We don't need an immigration museum. We need immigration.
 
The circumstances that created the Tenement Museum are misrepresented in this article. The museum actually resulted from a 1930's law that banned wooden staircases in residential buildings - owners could replace the staircases or rip down the buildings and that's what most did. In this one odd case, the owner opted to simply close down the upper residential floors of the building and leave them vacant while continuing to use the ground floor as retail. Since the buildings were of marginal value, it was profitable to do this. And there the building sat - until the 1980's, when it was threatened with demolition but was preserved instead as an example of tenement housing that had not been significantly altered since the 1930's.

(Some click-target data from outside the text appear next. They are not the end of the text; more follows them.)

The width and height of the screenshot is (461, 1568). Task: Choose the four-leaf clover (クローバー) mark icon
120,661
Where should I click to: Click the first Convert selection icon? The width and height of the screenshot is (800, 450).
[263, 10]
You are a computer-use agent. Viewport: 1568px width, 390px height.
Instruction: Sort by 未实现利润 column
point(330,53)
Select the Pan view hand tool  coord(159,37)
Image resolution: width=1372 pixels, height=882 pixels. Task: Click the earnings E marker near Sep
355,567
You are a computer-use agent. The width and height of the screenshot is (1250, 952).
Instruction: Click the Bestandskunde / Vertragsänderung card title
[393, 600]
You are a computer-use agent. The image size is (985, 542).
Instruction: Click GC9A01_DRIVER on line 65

The tour of these houses - which describe in detail the changes that occurred within from their creation in the 1880's to the 1930's - is indeed quite fascinating as it also touches on a lot of New York bylaws that affected how these buildings were used. I did not personally find the focus was that much on immigration; but there are tours with different themes and perhaps the author's was different than mine. I was all about the buildings. You cannot take photos inside, which I don't get.

Barring the discovery of a similar building in Toronto I don't think there's much to be gained from an "immigration" museum. It's possible it could be done well and in an interesting way - but given that Toronto's most notable period of mass immigration from many destinations in the world has been much more recent than New York's - I would tend to think the timing for such a museum is wrong. Our equivalent of the Tenement Museum might be a floor in some building in St. Jamestown. Interesting idea, but I hear the elevators are hell.

I could see a room or two within Old City Hall when it becomes a Toronto Museum being devoted to this - which would make sense.